Supreme Court, Appellate Division, Fourth Department, New York.
Mar 23, 2018
159 A.D.3d 1548 (N.Y. App. Div. 2018)

Opinion

265 CA 17–01209

03-23-2018

MOHAWK VALLEY WATER AUTHORITY, Plaintiff–Respondent, v. STATE of New York, Defendant, and New York State Canal Corporation, Defendant–appellant.

BOND, SCHOENECK & KING, PLLC, ALBANY (STUART F. KLEIN OF COUNSEL), FOR DEFENDANT–APPELLANT. HANCOCK ESTABROOK, LLP, SYRACUSE (ALAN J. PIERCE OF COUNSEL), FOR PLAINTIFF–RESPONDENT.


BOND, SCHOENECK & KING, PLLC, ALBANY (STUART F. KLEIN OF COUNSEL), FOR DEFENDANT–APPELLANT.

HANCOCK ESTABROOK, LLP, SYRACUSE (ALAN J. PIERCE OF COUNSEL), FOR PLAINTIFF–RESPONDENT.

PRESENT: SMITH, J.P., CENTRA, PERADOTTO, DEJOSEPH, AND CURRAN, JJ.

MEMORANDUM AND ORDER

Memorandum: Plaintiff diverts water from the Hinckley Reservoir (Reservoir) in Oneida County to provide drinking water in the Utica area, the initial authority for which derives from a 1917 agreement. In 2005, plaintiff commenced an action seeking a declaration that it could draw water from the Reservoir at a rate of 75 cubic feet per second. That action culminated in an appeal before this Court, and we concluded, inter alia, that there were triable issues of fact precluding summary judgment ( Mohawk Val. Water Auth. v. State of New York [appeal No. 2], 78 A.D.3d 1513, 910 N.Y.S.2d 780 [4th Dept. 2010], lv denied 17 N.Y.3d 702, 929 N.Y.S.2d 93, 952 N.E.2d 1088 [2011] ). The parties thereafter began settlement negotiations, which eventually culminated in the execution of a Final Settlement Agreement (FSA). In paragraph (1) of the FSA, the parties agreed that a 2012 operating diagram (OD) would govern the water level at which defendants were required to maintain the Reservoir for plaintiff's use, but defendant New York State Canal Corporation (Canal Corporation), which directly operates the reservoir on behalf of defendant State of New York, would deviate from the OD during times of extreme drought and as necessary to maintain a water level of at least 1,182 feet. In paragraph (3)(B), the parties agreed that the Reservoir would be maintained at a "normal operating range" of 1,195 feet or above, except in conditions of unusual drought, during which conditions it would be impossible to maintain that "target" elevation.

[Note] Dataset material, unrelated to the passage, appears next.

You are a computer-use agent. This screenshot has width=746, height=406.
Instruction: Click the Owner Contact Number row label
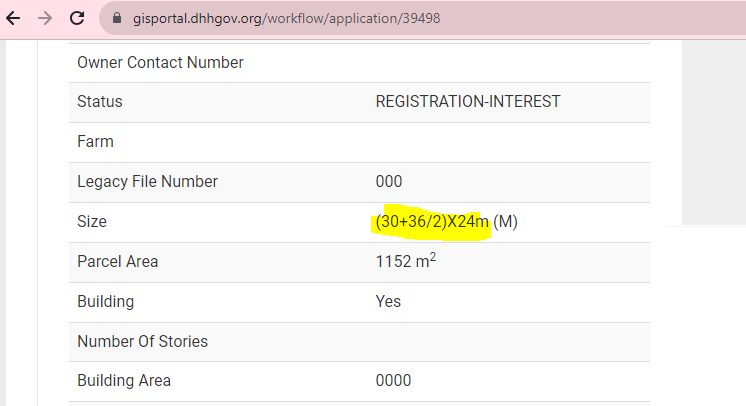[x=160, y=62]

When Canal Corporation failed to maintain the water level of the Reservoir at 1,195 feet, plaintiff commenced this action alleging that defendants violated the FSA by failing to maintain the Reservoir at 1,195 feet or above during periods in which there was no unusual drought. Plaintiff sought, inter alia, a declaration that the FSA provides plaintiff with the right to have the Reservoir maintained at 1,195 feet or above, except during conditions of unusual drought, as well as a finding of contempt for defendants' failure to do so. Plaintiff moved for partial summary judgment with respect to the declaratory relief sought, and defendants cross-moved for summary judgment dismissing the amended complaint. Supreme Court granted plaintiff's motion to the extent of declaring that defendants were obligated "to use best efforts" to maintain the Reservoir at a level at or above 1,195 feet, and to deviate from the OD "from time to time" as necessary to that end. Canal Corporation appeals. We modify the order by denying plaintiff's motion in its entirety.

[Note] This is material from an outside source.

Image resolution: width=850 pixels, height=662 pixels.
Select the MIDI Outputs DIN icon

Contrary to plaintiff's contention, we conclude that the FSA is ambiguous with respect to Canal Corporation's obligation, if any, to maintain the Reservoir at 1,195 feet or above. Language in a written agreement is ambiguous if it is "reasonably susceptible of more than one interpretation" ( Maven Tech., LLC v. Vasile, 147 A.D.3d 1377, 1378, 46 N.Y.S.3d 720 [4th Dept. 2017] [internal quotation marks omitted] ). Furthermore, when interpreting a contract, "[t]he entire contract must be reviewed and ‘[p]articular words should be considered, not as if isolated from the context, but in the light of the obligation as a whole and the intention of the parties as manifested thereby’ " ( Riverside S. Planning Corp. v. CRP/Extell Riverside, L.P., 13 N.Y.3d 398, 404, 892 N.Y.S.2d 303, 920 N.E.2d 359 [2009] ). Viewing the language of the FSA as a whole, we conclude that it would be reasonable to interpret it as requiring either that defendants are bound to comply with the OD except in periods of extreme or unusual drought, at no time allowing the Reservoir to fall below 1,182 feet, or as requiring that defendants must deviate from the OD whenever necessary to maintain the "target" water level of 1,195 feet.

Contrary to the contentions of both plaintiff and Canal Corporation, the extrinsic evidence presented does not clarify this ambiguity. Where, as here, "ambiguity or equivocation exists and the extrinsic evidence presents a question of credibility or a choice among reasonable inferences, the case should not be resolved by way of summary judgment" ( Airco Alloys Div. v. Niagara Mohawk Power Corp., 76 A.D.2d 68, 77, 430 N.Y.S.2d 179 [4th Dept. 1980] ).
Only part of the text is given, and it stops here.